La dieta vitalista le ofrece todo el conocimiento sobre los efectos de cada una de las actividades, los riesgos que implica el cambiar su dieta radicalmente (que con muy altos), una guía paso a paso que le lleva de la mano construyendo bases sólidas y seguras para una nueva vida; eso si, sin sacrificar el gusto, sin limitar su alimentación a productos insípidos o de mal sabor, con un conjunto numeroso de recetas no solo en los libros sino como parte del portal Dieta Vitalista.com

En el primer volumen de la dieta vitalista le hemos enfrentado a mitos de la alimentación, que sean por la razones, son una constante en la conciencia alimentaria de la cultura occidental – por ello la sospecha sobre las empresas y sus intenciones comerciales – que no son más que eso mitos, la importancia del aspecto vital de los alimentos y sus efectos sobre nuestra salud física e incluso mental. Pero el cambio de una dieta estándar, occidental incluso globalizada – las similitudes de la dieta en Europa y las Américas son impresionantes – a una basada en la vitalidad de los alimentos, no es nada fácil;

Como siempre en la vida, es mejor prevenir, exponerse a horas de trabajo, pequeños sacrificios, ahorro, a lamentar; sufrir de pobreza en la vejez, y en este caso, de enfermedades tan molestas como evitables, las enfermedades de la civilización, de reyes, modernas, del progreso. Aquellas generadas por un estilo de vida sedentario, priorizando el consumo de alimentos “rentables”.

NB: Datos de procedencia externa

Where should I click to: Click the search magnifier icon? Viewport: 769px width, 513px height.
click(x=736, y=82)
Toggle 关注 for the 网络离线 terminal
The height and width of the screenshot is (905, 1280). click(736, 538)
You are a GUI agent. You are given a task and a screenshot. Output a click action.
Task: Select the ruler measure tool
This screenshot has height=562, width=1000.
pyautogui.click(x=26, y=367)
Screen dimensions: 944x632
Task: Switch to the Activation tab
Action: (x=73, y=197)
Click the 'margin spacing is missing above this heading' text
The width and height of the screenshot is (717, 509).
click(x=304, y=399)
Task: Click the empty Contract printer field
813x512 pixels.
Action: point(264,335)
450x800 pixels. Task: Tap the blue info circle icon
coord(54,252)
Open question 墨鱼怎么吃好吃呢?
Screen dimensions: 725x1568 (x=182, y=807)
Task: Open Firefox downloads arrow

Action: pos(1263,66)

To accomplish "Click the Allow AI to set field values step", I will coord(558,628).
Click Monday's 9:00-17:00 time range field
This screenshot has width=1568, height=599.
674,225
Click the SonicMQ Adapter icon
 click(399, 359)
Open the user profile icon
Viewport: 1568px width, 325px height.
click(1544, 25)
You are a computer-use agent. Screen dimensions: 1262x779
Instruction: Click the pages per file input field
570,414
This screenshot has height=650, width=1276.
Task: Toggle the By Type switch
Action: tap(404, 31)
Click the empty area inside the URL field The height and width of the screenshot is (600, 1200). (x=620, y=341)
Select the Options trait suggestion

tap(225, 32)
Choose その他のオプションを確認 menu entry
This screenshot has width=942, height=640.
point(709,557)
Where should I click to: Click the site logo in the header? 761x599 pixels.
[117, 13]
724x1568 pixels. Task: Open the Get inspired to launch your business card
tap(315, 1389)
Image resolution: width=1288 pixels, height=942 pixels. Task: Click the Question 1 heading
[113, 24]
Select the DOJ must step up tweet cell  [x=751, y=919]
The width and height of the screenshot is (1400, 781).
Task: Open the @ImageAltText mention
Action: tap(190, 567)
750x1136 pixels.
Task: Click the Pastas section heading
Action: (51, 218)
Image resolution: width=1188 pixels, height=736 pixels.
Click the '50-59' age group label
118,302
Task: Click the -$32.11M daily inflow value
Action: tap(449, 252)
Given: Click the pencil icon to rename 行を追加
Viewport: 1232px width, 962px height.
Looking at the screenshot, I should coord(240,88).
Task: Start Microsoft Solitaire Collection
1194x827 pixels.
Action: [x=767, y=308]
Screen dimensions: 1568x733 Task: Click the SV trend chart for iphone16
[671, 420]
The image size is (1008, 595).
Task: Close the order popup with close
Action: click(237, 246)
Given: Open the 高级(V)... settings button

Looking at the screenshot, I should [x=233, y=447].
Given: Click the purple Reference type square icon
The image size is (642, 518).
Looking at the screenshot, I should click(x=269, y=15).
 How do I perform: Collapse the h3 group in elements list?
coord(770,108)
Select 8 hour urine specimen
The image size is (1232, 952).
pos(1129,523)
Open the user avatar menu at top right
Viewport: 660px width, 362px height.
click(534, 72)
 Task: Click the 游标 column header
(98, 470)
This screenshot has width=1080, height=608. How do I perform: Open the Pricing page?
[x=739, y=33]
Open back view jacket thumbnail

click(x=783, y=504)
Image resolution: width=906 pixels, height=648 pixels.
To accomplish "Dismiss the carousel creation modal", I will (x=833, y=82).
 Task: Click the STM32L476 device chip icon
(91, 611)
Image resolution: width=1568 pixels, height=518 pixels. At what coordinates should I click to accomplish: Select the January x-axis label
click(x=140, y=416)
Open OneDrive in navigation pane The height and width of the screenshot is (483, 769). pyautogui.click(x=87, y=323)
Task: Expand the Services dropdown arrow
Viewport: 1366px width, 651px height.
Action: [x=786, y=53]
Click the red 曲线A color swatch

  • Enfermedades metabólicas y endocrinas como la obesidad, la diabetes mellitus tipo 2, el síndrome metabólico y la osteoporosis.
  • Enfermedades cardiovasculares como la aterosclerosis, hipertensión arterial, infarto del miocardio y otras cardiopatías.
  • Enfermedades nutricionales y psiquiátricas podemos encontrar a los trastornos alimentarios, los trastornos del estado de ánimo y el abuso de sustancias.
  • Otras enfermedades: Cáncer, insuficiencia renal crónica, alergias y asma.